- Aufgabe -
Übersetze bitte diesen Satz aus dem Text über Bedürftigkeit ins Englische: „Bedürftigkeit entspringt einem inneren Mangel.“

- Textabschnitt -
+++
Sonntag, 23. April 2017

Verantwortung für unsere Bedürftigkeit übernehmen





Die Mehrzahl der Menschen fühlt sich in irgendeiner Weise bedürftig. Auch ich spüre in einigen Bereichen meines Lebens Bedürftigkeit. Nach einem lieben Gefährten zum Beispiel, der meine Visionen teilt und an meiner Seite geht. Nach Menschen, die sich für die gleichen Themen interessieren wir ich, nach Menschen, die mich inspirieren, mich weiter bringen und begeistern, nach Menschen von denen ich lernen kann. Und wenn ich ganz lange darüber nachdenke fällt mir sicher noch einiges ein wonach ich bedürftig bin. By the way, es ist sehr aufschlussreich sich einmal die Zeit zu nehmen, nachzudenken und aufzuschreiben wonach wir bedürftig sind.

Bedürftigkeit entspringt einem inneren Mangel. Dieser Mangel trägt bei jedem von uns einen anderen Namen. Dem Einen mangelt es an Nähe, an Liebe, an Aufmerksamkeit und an Wärme, dem Anderen mangelt es an Bewunderung, an Zuwendung und an Lebensfreude, dem Anderen an Erfolg, Macht oder Geld.  

Was macht das mit uns, wenn wir einen Mangel verspüren? Was können wir tun?
+++
- Daten -

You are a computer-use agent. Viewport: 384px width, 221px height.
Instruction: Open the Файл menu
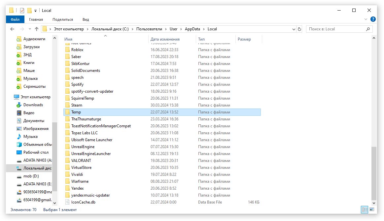click(x=15, y=19)

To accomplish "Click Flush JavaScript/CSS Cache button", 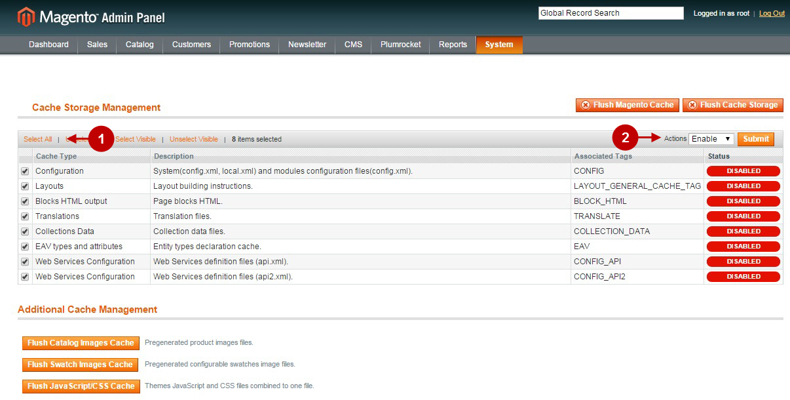I will pos(81,386).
+++
- Lösung -
Neediness springs from an inner lack.